Proposed sectoral survey methods and outputs
The Humanitarian Futures Sector Survey will involve an extensive desk-top review of future crisis threats, and measures being undertaken by the private sector as well as by governmental, intergovernmental and non-governmental organisations to anticipate and mitigate such threats. Following the desk-top review, the survey would involve follow-ups in selected countries to provide case material on futures planning. Finally, the survey would identify the activities of a wide range of organisations involved in innovations and innovative practices that could be used by those with humanitarian roles and responsibilities for futures planning.

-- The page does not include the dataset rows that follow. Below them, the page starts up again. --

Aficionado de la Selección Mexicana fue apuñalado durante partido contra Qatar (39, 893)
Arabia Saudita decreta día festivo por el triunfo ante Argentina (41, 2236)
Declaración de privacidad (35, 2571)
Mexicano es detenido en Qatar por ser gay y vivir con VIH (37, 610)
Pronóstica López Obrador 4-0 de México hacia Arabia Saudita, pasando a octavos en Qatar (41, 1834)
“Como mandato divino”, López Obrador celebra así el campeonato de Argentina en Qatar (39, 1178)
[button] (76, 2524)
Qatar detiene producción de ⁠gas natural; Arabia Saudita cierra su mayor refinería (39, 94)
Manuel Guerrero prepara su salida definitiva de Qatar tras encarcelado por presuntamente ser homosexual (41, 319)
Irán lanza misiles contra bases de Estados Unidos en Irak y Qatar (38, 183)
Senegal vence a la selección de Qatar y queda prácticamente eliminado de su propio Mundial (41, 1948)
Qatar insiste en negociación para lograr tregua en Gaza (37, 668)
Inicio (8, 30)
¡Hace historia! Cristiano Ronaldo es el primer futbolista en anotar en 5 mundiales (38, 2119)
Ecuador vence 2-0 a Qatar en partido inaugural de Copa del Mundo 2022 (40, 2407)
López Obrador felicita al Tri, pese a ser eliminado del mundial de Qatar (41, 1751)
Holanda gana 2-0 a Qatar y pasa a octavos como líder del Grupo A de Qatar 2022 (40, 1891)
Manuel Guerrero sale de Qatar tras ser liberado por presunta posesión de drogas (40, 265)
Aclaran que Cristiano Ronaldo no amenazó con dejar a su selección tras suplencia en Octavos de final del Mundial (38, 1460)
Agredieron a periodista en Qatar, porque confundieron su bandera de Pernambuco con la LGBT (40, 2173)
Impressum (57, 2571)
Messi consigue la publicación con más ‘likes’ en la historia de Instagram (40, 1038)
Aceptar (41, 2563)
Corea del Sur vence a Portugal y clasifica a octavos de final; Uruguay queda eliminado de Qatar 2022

The Sectoral Survey outputs would include
A readily accessible, interactive ‘map’ of key actors and institutions engaged in futures work, reflecting types of risks, and their economic, social and geographic contexts;
Report based on desk-top review, which would include the kinds of crisis threats and risks that should be on the humanitarian radar screen, a range of humanitarian organisations that are doing futures work, and emerging strategic planning gaps and opportunities;
Key competencies guide for essential humanitarian futures capabilities, including a section on relevant terminology, and measures to fast-track and finance innovation at scale;
A portfolio of specific case examples and success stories about futures processes and organisational preparedness, based on the work undertaken in the three stages;
Two participant meetings, bringing together Sectoral Survey supporters to monitor and assess the project’s processes and findings.
The products would be housed on a web-site, available to all relevant organisations to use and update. Humanitarian Futures and Incitare will also seek to identify host institutions that could be the information repository for the Sectoral Survey products, and would be willing to engage in future updating work and fostering exchange on the survey findings.